▶ [RECORDS TO USE]

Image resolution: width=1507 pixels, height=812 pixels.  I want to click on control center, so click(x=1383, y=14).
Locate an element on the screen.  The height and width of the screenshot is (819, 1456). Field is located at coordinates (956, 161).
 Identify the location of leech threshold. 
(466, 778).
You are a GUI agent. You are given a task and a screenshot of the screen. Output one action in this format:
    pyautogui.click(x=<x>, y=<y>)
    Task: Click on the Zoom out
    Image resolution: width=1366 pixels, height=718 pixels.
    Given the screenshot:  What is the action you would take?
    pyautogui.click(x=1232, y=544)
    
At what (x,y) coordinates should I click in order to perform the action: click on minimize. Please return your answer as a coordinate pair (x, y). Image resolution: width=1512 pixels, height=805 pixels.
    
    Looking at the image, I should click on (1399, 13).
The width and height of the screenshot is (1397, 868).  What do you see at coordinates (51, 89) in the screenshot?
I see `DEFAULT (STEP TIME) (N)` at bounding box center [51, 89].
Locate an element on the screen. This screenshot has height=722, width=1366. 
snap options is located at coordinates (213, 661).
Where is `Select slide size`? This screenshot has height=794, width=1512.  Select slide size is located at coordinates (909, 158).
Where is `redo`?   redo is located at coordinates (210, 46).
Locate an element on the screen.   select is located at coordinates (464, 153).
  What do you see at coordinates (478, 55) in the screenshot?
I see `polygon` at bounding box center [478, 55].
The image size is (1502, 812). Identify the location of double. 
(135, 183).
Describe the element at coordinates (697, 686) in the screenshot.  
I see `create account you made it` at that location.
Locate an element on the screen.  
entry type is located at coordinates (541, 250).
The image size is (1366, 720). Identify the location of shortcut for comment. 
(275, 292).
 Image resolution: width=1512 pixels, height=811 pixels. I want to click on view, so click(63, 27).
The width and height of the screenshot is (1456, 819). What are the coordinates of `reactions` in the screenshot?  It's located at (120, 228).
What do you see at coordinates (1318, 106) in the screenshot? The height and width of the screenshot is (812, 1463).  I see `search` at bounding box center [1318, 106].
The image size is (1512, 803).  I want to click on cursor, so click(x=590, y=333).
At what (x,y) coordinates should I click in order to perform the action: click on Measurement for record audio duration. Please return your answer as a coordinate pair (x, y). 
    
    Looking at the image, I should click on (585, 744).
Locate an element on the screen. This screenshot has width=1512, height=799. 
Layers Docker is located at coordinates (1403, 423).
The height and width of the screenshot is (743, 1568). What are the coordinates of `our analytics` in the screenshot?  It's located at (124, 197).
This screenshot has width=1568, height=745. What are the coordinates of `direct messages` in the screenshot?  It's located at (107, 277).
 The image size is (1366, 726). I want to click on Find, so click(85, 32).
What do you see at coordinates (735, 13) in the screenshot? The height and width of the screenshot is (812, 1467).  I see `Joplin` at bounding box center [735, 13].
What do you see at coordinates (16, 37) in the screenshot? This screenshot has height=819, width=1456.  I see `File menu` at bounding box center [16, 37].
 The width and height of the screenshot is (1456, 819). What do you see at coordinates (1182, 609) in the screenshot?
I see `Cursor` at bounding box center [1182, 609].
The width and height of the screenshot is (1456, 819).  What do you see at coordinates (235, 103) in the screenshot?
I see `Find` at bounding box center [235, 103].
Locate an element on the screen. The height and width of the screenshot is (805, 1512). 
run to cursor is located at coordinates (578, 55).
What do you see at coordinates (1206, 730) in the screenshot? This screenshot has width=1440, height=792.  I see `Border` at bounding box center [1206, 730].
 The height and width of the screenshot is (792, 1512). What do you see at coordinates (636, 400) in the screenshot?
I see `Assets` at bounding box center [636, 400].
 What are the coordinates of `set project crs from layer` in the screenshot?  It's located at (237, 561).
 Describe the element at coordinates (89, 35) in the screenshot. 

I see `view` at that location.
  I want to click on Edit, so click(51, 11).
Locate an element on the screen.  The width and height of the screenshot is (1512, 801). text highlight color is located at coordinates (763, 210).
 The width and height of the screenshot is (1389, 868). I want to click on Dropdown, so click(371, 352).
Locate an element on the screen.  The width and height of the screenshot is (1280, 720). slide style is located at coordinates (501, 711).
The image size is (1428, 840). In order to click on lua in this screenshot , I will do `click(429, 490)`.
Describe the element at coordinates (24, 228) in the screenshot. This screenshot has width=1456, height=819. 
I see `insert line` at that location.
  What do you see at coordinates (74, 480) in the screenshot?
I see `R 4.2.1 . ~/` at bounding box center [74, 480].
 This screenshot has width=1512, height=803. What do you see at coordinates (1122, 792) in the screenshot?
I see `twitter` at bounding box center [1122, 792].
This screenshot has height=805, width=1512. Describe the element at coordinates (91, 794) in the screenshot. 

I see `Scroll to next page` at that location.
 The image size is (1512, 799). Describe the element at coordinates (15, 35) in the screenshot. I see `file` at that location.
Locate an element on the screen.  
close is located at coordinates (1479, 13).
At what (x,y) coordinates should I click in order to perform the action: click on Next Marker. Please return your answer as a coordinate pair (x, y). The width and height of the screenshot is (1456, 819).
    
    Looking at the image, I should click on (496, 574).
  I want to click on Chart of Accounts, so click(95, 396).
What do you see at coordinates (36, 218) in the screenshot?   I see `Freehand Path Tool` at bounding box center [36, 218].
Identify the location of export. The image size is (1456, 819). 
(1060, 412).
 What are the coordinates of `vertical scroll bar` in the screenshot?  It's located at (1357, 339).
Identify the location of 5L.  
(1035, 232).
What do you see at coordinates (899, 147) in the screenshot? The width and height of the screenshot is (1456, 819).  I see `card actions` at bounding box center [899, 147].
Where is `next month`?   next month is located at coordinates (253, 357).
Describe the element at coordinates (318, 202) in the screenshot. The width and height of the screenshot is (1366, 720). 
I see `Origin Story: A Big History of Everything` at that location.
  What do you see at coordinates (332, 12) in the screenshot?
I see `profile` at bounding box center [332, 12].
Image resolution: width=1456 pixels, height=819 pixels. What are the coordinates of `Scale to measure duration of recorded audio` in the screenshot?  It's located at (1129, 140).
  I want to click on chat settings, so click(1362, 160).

▶ [WHAT IS BEING ASKED]
Reproduce the items above without changes, starting with the line that contains "coordinates (501, 711)." and going on through the line that contains "center [1122, 792].".

▶ [TASK RESULT]
Locate an element on the screen.  The width and height of the screenshot is (1280, 720). slide style is located at coordinates (501, 711).
The image size is (1428, 840). In order to click on lua in this screenshot , I will do `click(429, 490)`.
Describe the element at coordinates (24, 228) in the screenshot. This screenshot has width=1456, height=819. 
I see `insert line` at that location.
  What do you see at coordinates (74, 480) in the screenshot?
I see `R 4.2.1 . ~/` at bounding box center [74, 480].
 This screenshot has width=1512, height=803. What do you see at coordinates (1122, 792) in the screenshot?
I see `twitter` at bounding box center [1122, 792].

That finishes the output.